Now I saw The Biggest Loser and every week watched how large people ran, lifted weights, sweated and lived on lettuce in their quest to slim down. And they did – but not even the winner managed 77kg in 7 months. So do we run this scoop on page one? Nah. *DELETE*

Then a “leading retailer” on a mission to sell tiles without spending a cent on advertising sent in a press release informing the media how they have helped Andre achieve his world record dream by allowing him to sit in a spa bath on one of their show rooms for more than seven days under the beady eye of a webcam. I assume this was to allow people around the world following this amazing world record attempt to go onto the tile company website and watch Andre live as he sat in the bath. For seven days. Riveting stuff! This e-mail served as our invitation to come and catch his last hour in the bath and photograph the momentous occasion of him climbing out as the new holder of the world record for … erm … sitting in the bath. News? I don’t think so. *DELETE*

Then agriculture and biofuels consultant named Fanie hit his send button and so arrived the first Afrikaans contribution of the day. A press release, a graph the size of a stamp so I know not what it was about plus a grim photograph of himself wearing a striped shirt, sporting a bit of a comb-over and a porno moustache.
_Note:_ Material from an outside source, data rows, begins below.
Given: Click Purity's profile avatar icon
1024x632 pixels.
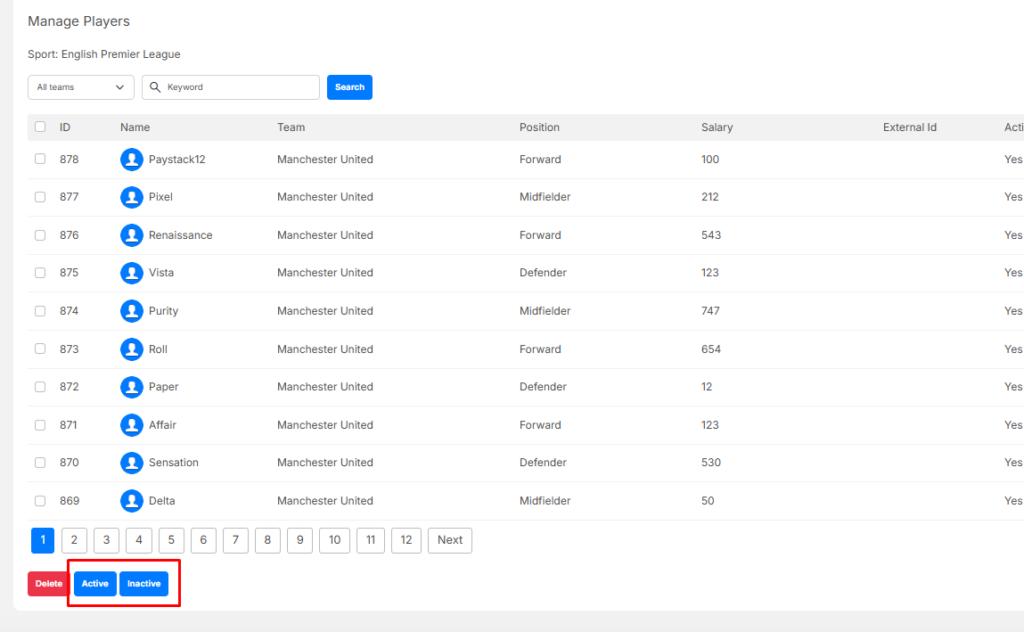Looking at the screenshot, I should pyautogui.click(x=131, y=311).
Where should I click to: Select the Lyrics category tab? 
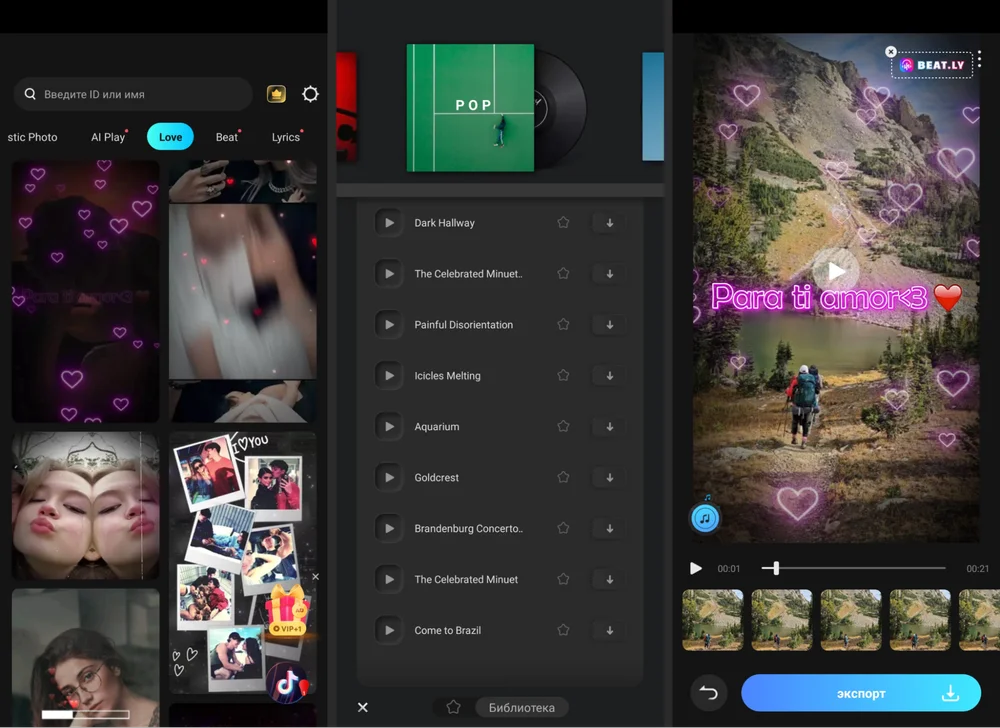(285, 137)
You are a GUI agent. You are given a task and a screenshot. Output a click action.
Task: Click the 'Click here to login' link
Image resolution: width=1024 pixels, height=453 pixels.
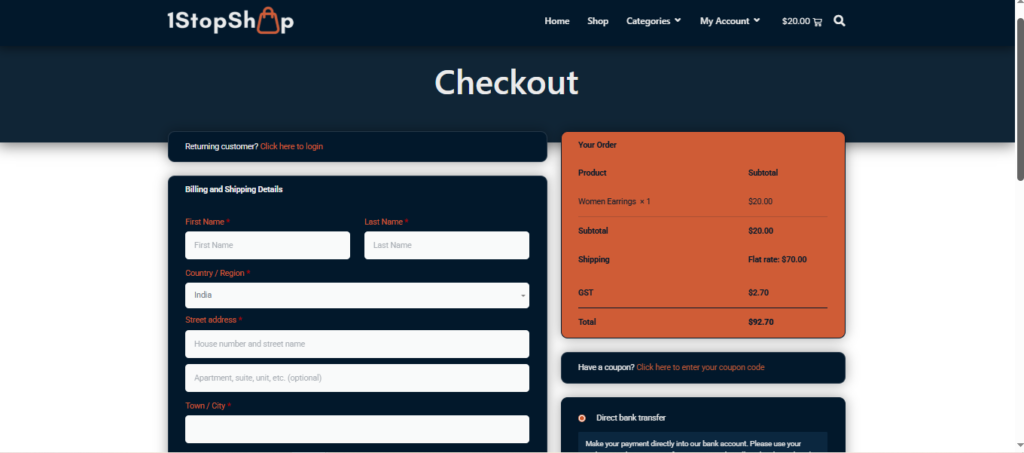point(291,147)
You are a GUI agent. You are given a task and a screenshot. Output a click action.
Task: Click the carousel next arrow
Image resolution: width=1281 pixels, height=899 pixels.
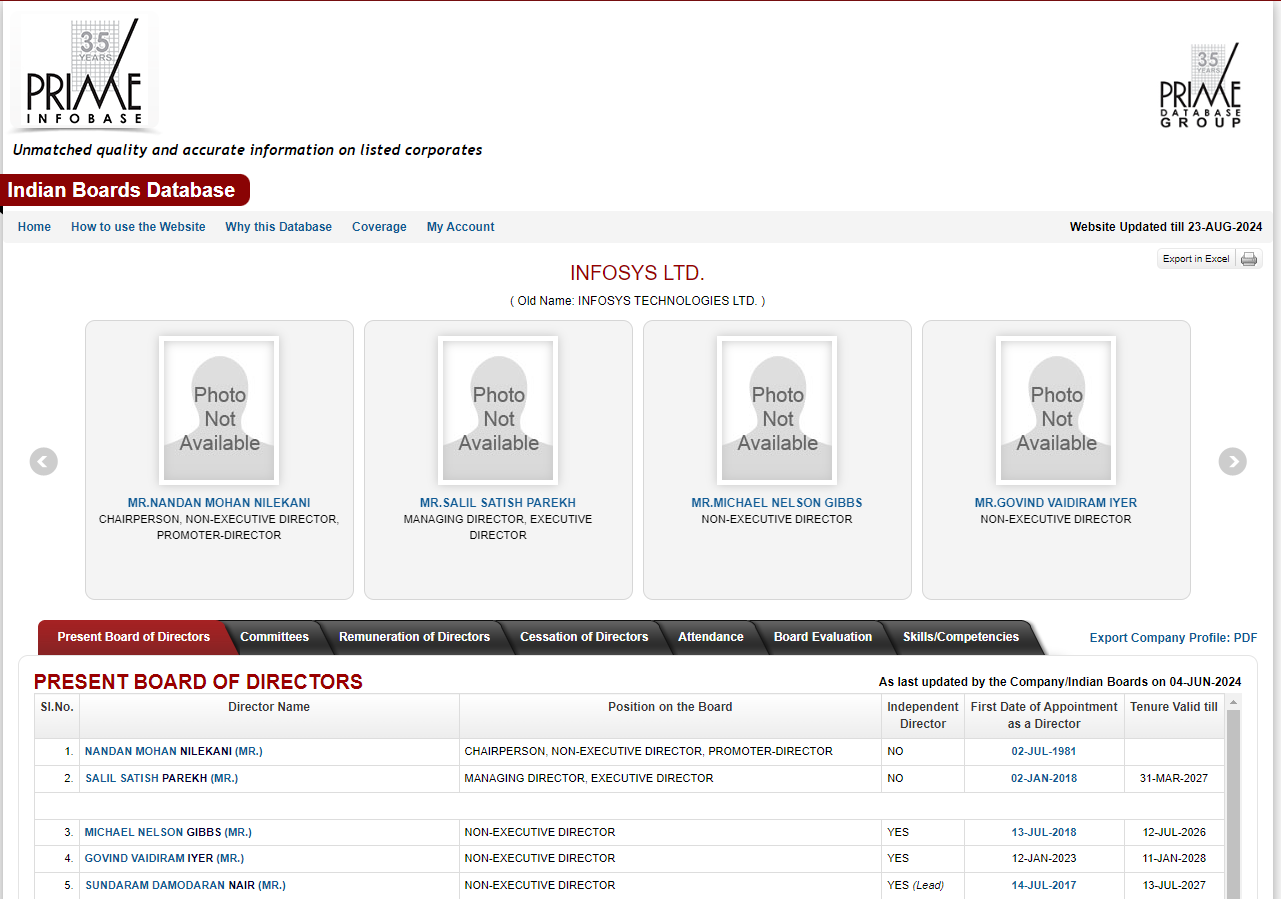click(x=1232, y=461)
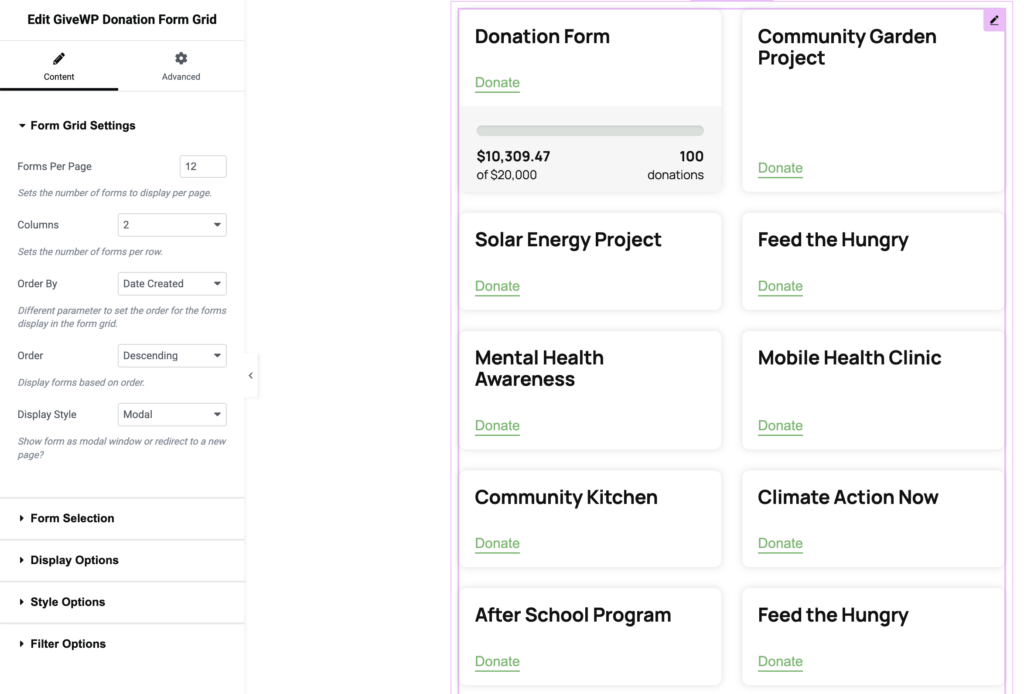The image size is (1024, 694).
Task: Collapse the editor panel with arrow handle
Action: [x=250, y=376]
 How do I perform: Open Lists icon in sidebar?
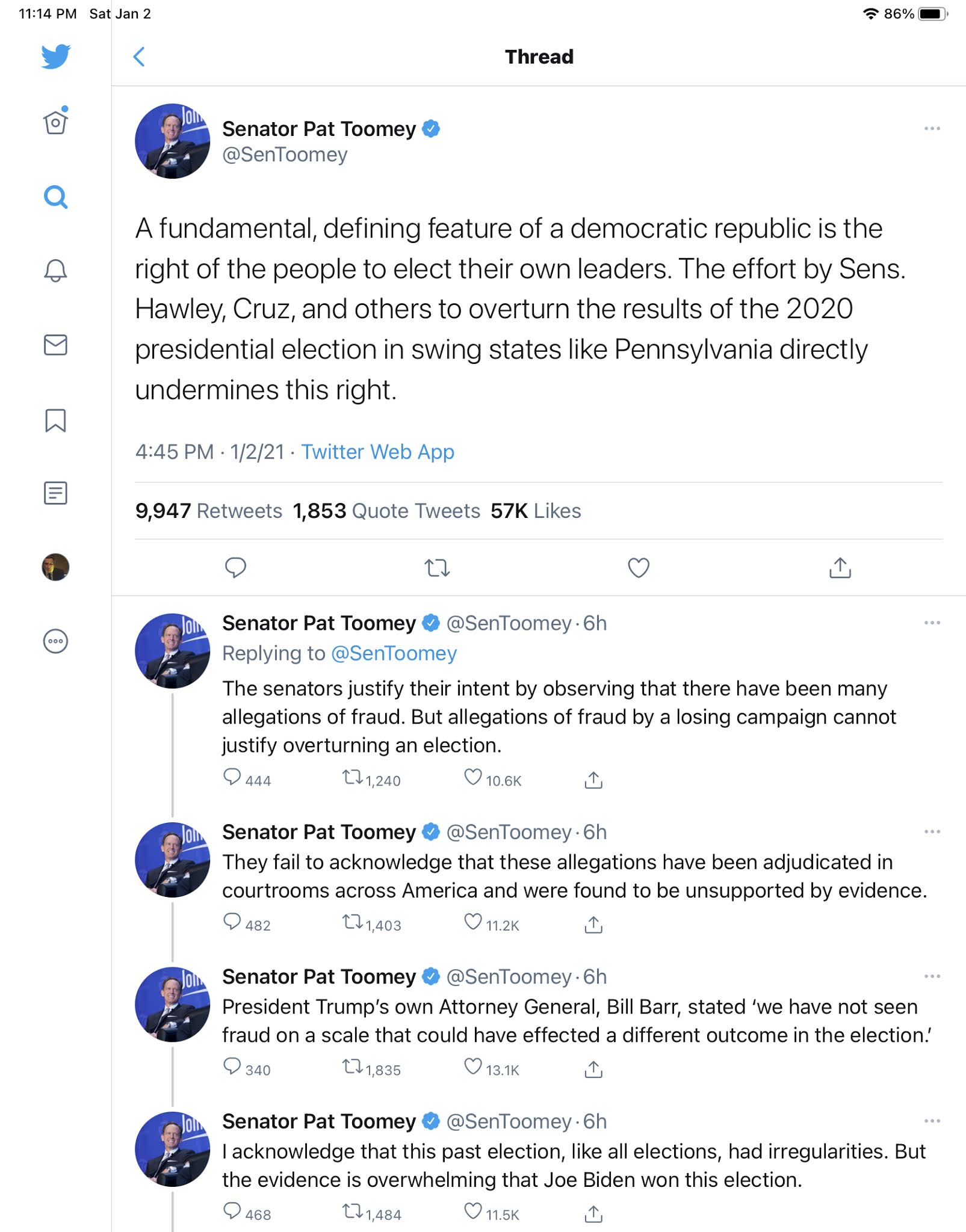pyautogui.click(x=55, y=493)
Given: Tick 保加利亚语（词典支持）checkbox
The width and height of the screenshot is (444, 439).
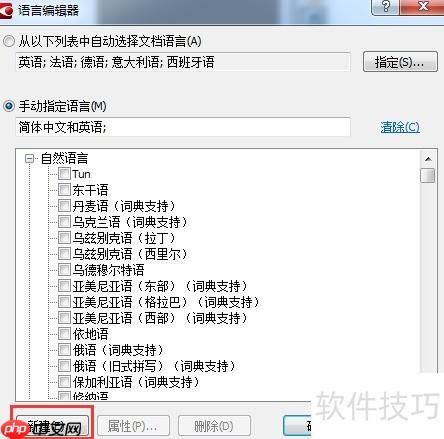Looking at the screenshot, I should [x=64, y=382].
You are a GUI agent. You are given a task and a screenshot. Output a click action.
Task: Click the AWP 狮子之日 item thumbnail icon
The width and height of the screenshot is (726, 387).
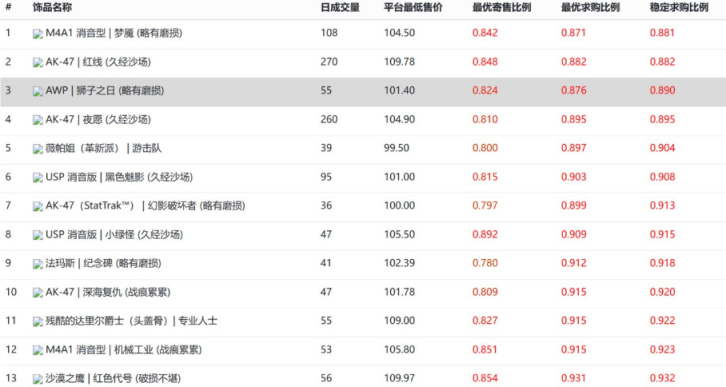[x=38, y=91]
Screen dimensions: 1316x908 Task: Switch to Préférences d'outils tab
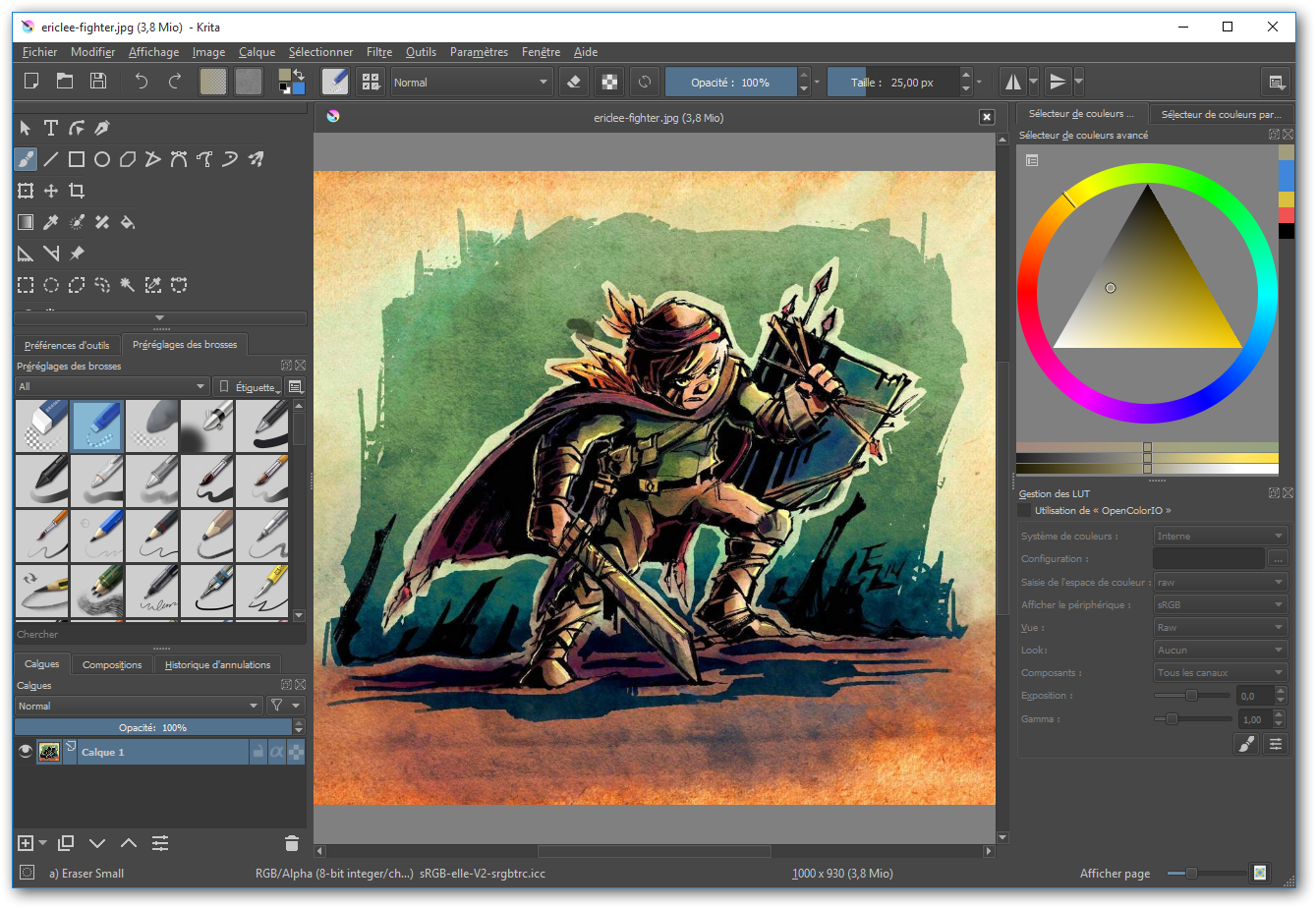pyautogui.click(x=67, y=345)
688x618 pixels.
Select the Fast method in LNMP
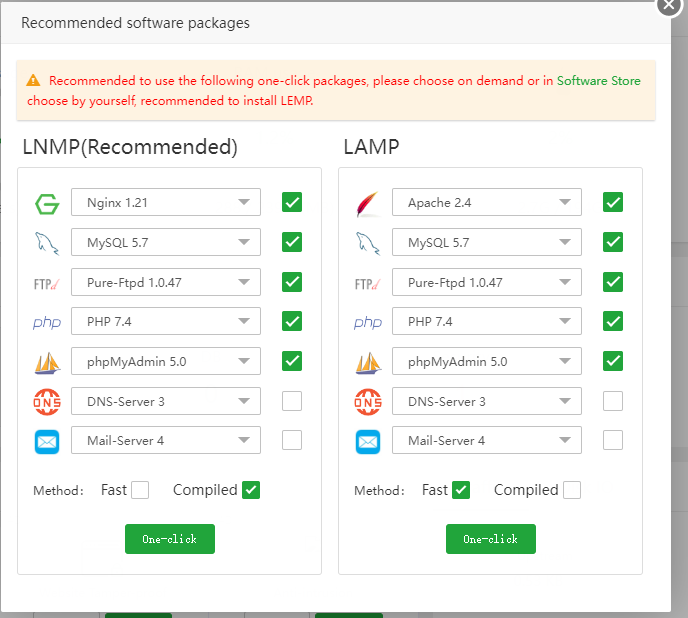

The news angle? South Africa will, in three years time, be forced to import mielies. Gosh! Darn! … *DELETE*

And then another news contribution from an outlying news agency headed “ Mpumalanga housing spokesman says relations between landlords and tenants has improved”. Hmmm – moving along …. *DELETE*

Then a news release from the Consumer Profile Bureau warning that a steep rise in identity theft is costing the country millions. I have to confess, I am not nearly as scared of someone stealing my identity as I am of them marrying me without my knowledge. But then again, yesterday while I was in court our friendly prosecutor mentioned a new case where a woman who discovered that some fraudster married her without her consent went and sued him for maintenance. So now I feel better about that. Anyway, we already all know about the identity theft thing.



Next!

Another news alert from little far-away news agency. “Mopani worms are lekker in London”. Now this is truly a cool story. Some women with a small worm processing project in rural Limpop are cashing in on the demand for exotic foods overseas by frying Mopani worms, coating them with jungle spice and exporting them as “worm-based flavoured snacks”. Excellent!

Then, just when things are getting exciting, another dud lands. A small political party wants to make public their statement lauding Barack Obama because his inauguration speech “lacked racism”. Oh ja, and they urged South Africans “not to make and unnecessary demands for handouts”. Gee thanks guys – you only took more than a week to put together that news flash. I am sure President Obama is delighted that you liked his speech, and waiting for those necessary demands! *DELETE*

And so it goes. All day, every day. Hundreds upon hundreds of them. Can’t wait to log on tomorrow morning and see what landed in the night!!